Now I'm not saying for one second my husband does t pull his weight he does in fact he's brilliant but sometimes I wish he would change bloody jobs ! I hate it I really do! My life no consist of me looking like utter utter crap all the time, people asking me if I'm ill all the time  and walking around like a zombie I have Terrible black rings around my eyes and bags under my eyes!! As you can tell I'm at breaking point I really am!

Replies

  • Not one comment back..Thanks a lot! 

  • Hi sh3 I find this site doesn’t give you reply’s back which is ridiculous 🙄

    have you spoken to your hv? Does your 3 year old nap during the day if she does maybe cut that nap out

    my son is a terrible sleeper as well wakes up number of times in the night and sometimes find myself down stairs at 3am with him. We’re also due a new baby in September my son is nearly 15 months old xx

  • Sh3 oh My god I completely understand my daughters 4 next month and has always been a really good sleeper until about 3 months ago! She’s always had the same routine and goes to bed at 7.30pm she’ll have a few stories and is normally asleep by 8pm except now it’s more like 10pm, 2 hours of constant crying, if her dad puts her to bed when he leaves the room she asks for him to get me and when I put her to bed she asks me to get him when I leave, and if we don’t go she just cries and screams but when we go in there she just messes around by pulling faces which Like you makes us frustrated as it’s not as if she’s scared she just sees it as play time! If we don’t come in she claims her tummy hurts or that she feels sick 🙄 when really there’s nothing wrong with her whatsoever, she’s also been dry at night for a while but the last week she’s been refusing to go to the toilet before bed so we’ve been waking her up about 11pm and taking her to the toilet when she normally does go but then she’ll Wake up a few hours later crying because she’s wet the bed i Then have to change her and her bed which by the time that’s done she’s wide awake! And then like this morning she was up at 4.30am to start the day!! She doesn’t nap during the day and hasn’t done since she was 18 months! So how is she not exhausted?!?!?! She still has the same amount of energy she’s not acting tired at all? I could handle it before but now she’s wetting the bed as well it’s another time that she’s up throughout the night and to top it off I’m heavily pregnant at 40 weeks and 4 days! She’s also now decided she doesn’t want her dad to do anything for her, she won’t even let him brush her teeth which has never been a problem with her before! I literally have to do everything, all she’ll let him do Is read her stories and play with her which is great but doesn’t give me any time to relax as I’ll be busy with housework or making dinner so is Just  results in us arguing and it’s making all 3 of us miserable because all we seem to do is moan at each other all the time! She used to be such a daddy’s girl, I remember a time where I’d be crying because she favoured him but it was never like this she always let me do things for her! And now she’s like attached to my hip 😂 I’m just hoping everything will sort itself out! 

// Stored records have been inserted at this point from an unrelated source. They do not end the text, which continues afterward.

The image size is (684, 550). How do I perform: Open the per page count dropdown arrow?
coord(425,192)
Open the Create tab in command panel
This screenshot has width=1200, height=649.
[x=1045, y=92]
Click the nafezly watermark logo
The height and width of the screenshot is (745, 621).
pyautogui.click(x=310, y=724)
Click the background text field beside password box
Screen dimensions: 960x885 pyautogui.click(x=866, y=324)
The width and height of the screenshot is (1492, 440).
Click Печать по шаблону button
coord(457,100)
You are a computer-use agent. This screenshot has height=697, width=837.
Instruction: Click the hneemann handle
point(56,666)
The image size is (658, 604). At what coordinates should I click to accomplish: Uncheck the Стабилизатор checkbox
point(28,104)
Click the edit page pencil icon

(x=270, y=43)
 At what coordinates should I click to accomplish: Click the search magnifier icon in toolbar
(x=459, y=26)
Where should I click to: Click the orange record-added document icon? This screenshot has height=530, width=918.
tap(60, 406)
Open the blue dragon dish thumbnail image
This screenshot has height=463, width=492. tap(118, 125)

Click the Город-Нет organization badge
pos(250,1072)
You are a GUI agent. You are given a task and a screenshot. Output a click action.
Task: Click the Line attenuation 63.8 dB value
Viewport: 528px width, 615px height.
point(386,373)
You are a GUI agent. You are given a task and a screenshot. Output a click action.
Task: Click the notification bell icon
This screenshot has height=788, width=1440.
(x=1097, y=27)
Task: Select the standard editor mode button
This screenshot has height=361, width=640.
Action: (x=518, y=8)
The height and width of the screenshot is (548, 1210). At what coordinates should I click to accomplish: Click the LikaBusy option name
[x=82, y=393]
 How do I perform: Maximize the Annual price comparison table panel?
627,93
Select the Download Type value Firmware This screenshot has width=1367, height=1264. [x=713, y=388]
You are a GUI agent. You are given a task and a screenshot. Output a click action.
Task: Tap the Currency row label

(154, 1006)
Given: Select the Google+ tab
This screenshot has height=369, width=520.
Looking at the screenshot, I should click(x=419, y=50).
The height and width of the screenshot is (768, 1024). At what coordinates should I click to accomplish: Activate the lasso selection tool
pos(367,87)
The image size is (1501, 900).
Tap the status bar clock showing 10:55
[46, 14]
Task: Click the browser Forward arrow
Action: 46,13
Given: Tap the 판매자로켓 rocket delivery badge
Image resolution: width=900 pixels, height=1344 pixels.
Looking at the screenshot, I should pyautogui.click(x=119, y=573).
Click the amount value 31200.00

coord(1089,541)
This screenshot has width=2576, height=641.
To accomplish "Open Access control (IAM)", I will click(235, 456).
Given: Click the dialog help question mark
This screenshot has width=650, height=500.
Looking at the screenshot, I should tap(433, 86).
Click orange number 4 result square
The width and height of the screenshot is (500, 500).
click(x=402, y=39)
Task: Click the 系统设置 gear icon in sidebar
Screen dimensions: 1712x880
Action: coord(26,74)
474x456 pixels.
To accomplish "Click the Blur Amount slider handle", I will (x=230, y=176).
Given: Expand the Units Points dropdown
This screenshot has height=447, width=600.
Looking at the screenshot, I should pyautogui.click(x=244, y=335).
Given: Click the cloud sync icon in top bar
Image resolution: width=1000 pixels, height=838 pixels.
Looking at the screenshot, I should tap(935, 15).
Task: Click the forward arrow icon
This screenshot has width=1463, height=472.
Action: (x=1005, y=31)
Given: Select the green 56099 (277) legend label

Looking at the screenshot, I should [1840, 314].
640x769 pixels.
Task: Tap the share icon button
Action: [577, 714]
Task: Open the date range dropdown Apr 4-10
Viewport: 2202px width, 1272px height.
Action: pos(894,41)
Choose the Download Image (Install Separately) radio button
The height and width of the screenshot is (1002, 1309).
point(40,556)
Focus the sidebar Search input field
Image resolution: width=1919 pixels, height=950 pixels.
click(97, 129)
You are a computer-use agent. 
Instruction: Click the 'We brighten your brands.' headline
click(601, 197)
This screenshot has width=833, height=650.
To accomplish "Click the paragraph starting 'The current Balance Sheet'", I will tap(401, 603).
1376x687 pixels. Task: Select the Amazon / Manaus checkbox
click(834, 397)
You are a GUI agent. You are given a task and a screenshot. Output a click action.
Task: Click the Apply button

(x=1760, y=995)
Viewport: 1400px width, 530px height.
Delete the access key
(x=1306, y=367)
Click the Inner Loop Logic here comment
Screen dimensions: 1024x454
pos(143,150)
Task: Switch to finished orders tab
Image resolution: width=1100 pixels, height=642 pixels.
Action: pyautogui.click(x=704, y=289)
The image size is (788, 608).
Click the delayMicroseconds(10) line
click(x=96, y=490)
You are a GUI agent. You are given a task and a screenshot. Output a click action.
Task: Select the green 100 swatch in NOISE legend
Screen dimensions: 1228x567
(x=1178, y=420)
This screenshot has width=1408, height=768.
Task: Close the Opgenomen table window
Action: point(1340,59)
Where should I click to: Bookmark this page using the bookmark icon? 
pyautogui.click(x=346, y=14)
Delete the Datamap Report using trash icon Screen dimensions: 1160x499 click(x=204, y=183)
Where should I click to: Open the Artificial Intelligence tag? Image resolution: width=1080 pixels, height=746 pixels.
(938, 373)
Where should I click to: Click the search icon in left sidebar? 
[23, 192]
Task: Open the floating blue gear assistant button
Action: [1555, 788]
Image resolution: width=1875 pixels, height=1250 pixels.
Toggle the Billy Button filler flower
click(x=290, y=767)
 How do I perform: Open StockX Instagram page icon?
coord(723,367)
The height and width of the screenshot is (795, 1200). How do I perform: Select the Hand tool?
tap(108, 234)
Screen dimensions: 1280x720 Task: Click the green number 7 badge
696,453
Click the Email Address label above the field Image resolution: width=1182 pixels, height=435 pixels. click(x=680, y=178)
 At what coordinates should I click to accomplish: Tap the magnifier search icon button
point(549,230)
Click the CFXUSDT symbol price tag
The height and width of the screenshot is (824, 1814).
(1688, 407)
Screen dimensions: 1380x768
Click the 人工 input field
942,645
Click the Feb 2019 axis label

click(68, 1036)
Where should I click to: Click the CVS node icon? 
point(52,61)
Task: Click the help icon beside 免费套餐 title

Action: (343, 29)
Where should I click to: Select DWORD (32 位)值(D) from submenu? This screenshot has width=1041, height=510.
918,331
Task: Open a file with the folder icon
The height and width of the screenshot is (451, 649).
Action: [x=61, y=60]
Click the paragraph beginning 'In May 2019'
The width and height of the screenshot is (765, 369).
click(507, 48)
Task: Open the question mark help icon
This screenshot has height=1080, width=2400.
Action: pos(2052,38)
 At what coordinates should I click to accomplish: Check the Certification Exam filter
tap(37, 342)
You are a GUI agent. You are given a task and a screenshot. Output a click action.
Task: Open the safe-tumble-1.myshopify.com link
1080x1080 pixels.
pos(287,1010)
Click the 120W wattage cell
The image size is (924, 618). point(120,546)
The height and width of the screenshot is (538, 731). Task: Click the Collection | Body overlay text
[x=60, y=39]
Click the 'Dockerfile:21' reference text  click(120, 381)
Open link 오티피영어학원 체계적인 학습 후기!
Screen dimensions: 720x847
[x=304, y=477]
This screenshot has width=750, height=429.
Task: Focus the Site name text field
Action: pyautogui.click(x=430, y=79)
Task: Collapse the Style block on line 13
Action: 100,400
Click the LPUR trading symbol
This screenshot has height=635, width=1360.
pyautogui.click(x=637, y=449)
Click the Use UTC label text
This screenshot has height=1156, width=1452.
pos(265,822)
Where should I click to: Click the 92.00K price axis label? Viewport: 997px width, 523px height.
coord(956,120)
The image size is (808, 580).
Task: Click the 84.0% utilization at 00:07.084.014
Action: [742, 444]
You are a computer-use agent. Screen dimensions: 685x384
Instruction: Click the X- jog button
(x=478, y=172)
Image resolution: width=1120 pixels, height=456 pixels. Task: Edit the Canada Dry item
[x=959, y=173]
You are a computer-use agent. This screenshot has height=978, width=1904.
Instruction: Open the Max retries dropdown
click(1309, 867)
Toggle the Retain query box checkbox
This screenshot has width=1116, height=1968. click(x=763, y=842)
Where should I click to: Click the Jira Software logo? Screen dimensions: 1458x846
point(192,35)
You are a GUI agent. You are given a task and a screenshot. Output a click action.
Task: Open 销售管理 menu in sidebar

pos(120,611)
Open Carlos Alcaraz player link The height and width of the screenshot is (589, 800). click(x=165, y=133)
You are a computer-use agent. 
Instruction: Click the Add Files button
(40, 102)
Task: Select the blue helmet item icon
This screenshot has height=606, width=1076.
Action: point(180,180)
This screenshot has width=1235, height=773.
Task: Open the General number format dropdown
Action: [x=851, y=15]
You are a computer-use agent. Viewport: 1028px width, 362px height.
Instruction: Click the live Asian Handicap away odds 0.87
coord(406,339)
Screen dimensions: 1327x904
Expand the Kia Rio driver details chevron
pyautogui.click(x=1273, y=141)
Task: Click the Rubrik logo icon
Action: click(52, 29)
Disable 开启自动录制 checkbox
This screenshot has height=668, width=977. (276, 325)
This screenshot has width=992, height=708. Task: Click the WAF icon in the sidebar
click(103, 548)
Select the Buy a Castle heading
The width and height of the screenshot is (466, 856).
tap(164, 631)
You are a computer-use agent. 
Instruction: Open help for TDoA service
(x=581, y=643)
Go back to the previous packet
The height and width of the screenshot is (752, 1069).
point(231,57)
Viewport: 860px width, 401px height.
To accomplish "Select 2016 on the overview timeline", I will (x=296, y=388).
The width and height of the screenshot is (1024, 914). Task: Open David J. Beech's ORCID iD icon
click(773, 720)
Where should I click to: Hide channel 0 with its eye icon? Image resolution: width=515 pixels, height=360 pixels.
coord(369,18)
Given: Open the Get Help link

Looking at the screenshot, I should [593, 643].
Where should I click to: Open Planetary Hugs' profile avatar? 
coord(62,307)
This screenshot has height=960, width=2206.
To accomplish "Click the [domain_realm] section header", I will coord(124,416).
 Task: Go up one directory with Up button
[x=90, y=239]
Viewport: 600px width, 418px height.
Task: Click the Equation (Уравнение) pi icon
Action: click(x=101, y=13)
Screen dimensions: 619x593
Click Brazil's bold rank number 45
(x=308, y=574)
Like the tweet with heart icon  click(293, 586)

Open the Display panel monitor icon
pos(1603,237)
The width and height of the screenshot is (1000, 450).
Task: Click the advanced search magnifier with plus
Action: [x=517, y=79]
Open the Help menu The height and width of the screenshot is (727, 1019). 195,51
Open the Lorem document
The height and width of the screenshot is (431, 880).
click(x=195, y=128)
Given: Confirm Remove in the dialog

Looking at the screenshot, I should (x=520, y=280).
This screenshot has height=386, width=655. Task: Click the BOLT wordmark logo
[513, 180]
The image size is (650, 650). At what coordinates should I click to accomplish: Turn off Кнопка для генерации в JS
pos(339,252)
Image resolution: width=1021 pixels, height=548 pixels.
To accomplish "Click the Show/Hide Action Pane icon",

  • Hi sh3, we just wanted to pop on this thread to say sorry it took a while for posters to respond. Sometimes people don’t reply because they feel they have to come up with the ‘right’ answer and they’re not sure what that is themselves.

    Obviously, we’d love it if people just posted anyway, even if it’s to say something like, “I don’t know what to say but wish you all the best” – but that doesn’t always happen. But please don’t think no replies means people are deliberately ignoring you; they’re just not quite sure what to say.

    How is the sleeping going at the moment? 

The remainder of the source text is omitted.